Dans le monde moderne, à l’époque de la démocratie, de la liberté, de la justice, de l’égalité, de la saine compétition et du respect des droits humains, persistent encore des réminiscences du passé où, en Afrique comme en beaucoup d’autres endroits dans le monde, le fils ainé hérite de la fonction et des responsabilités ainsi que du rang social du père. Cette pratique se poursuit encore au Sénégal aussi bien dans les fonctions privées et publiques que dans les organisations religieuses. Dans l’administration, dans les entreprises privées, les parents admis à la retraite trouvent les moyens de se faire remplacer par leurs progénitures. Il arrive dans certains cas, que deux, voire trois générations d’une même famille se retrouvent dans la même entreprise, sans passer par les canaux normaux de recrutement. Les fonctions électives sont également affectées par cette pratique qui est observée dans le fonctionnement des partis politiques.

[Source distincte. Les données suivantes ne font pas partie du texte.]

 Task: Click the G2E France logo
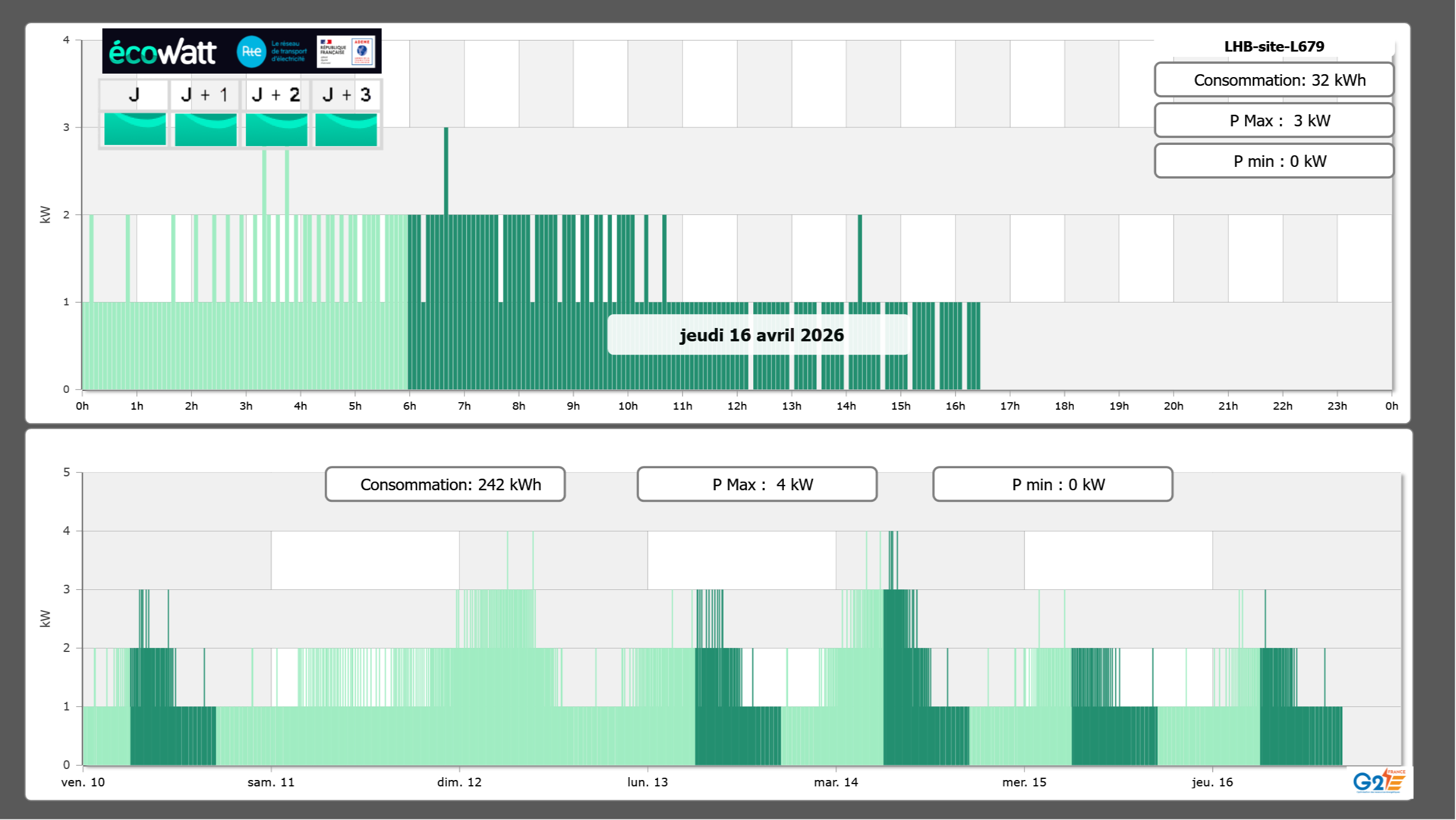pos(1378,781)
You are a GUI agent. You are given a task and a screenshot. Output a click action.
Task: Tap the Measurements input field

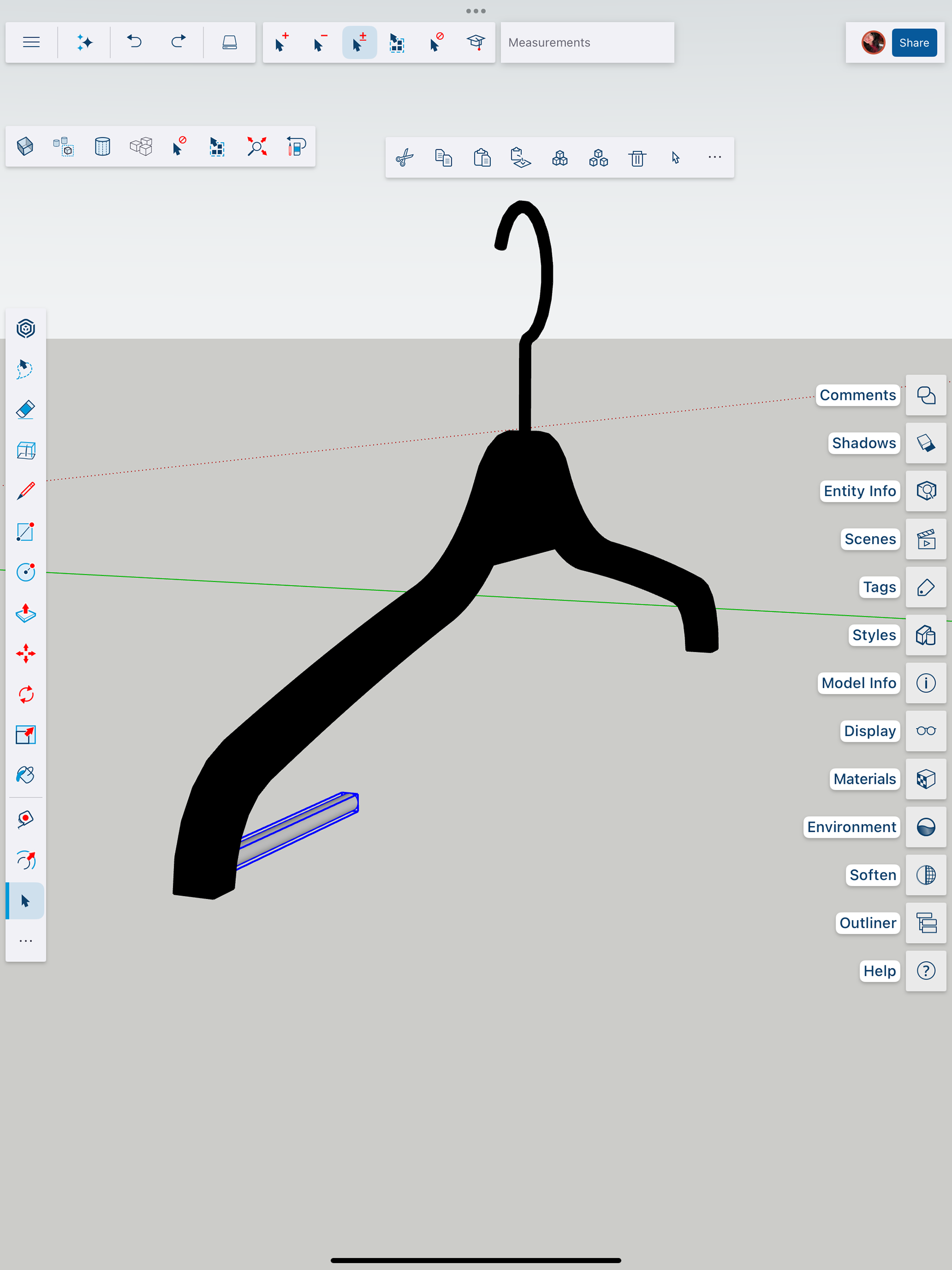tap(587, 43)
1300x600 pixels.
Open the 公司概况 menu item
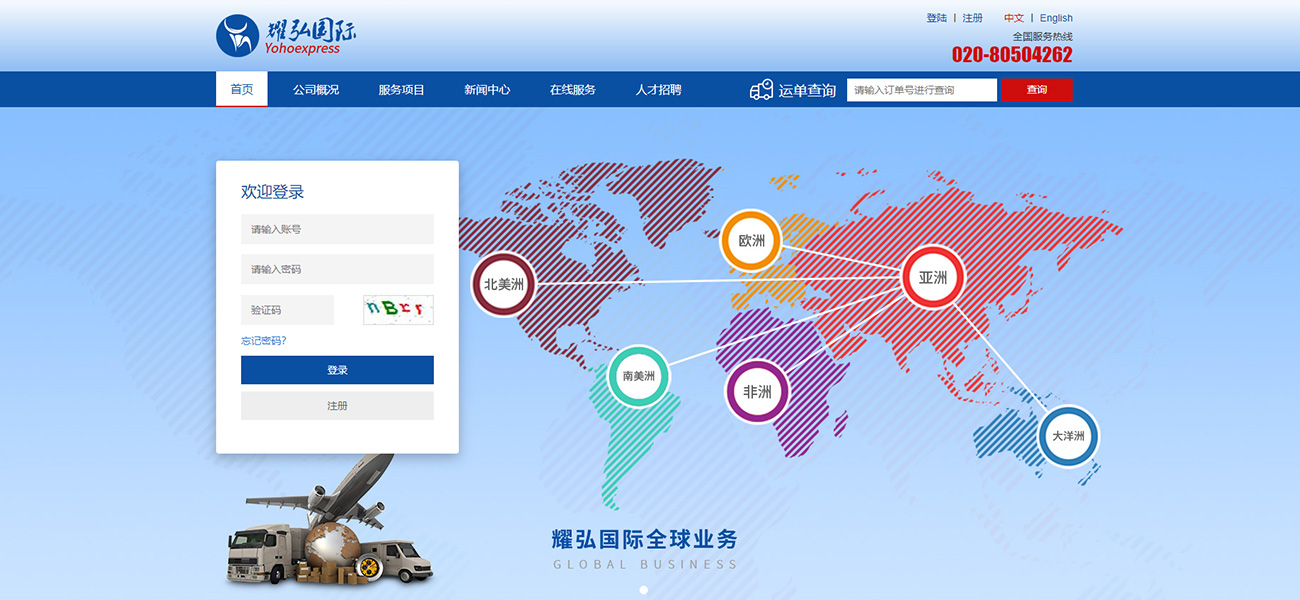tap(316, 90)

Cela, d’autant que ces partis sont considérés comme les patrimoines privés de leurs chefs, qui trouvent naturel de les léguer à leurs fils. Le cas, Abdoulaye et Karim WADE n’est unique, au Sénégal, que dans le sens où le pays de la Téranga n’étant pas une propriété privée, la nouvelle génération de citoyens démocrates ne peut admettre qu’il soit légué comme un héritage familiale. A cet égard, ce qui s’est passé sous le Président WADE avec son fils Karim n’est en rien comparable avec ce qui est désigné sous le vocable de « népotisme » toucouleur et sérère sous le Président SALL. Au demeurant, il est également connu qu’en Afrique comme en beaucoup d’autres endroits dans le monde, les mouvements et les partis politiques étaient d’abord et généralement constitués sur des bases identitaires. Que celles-ci soient familiales, claniques, communautaires, tribales, ethniques ou religieuses. Le partage des postes de responsabilité, des richesses et des privilèges sociaux obéissaient sensiblement au même schéma.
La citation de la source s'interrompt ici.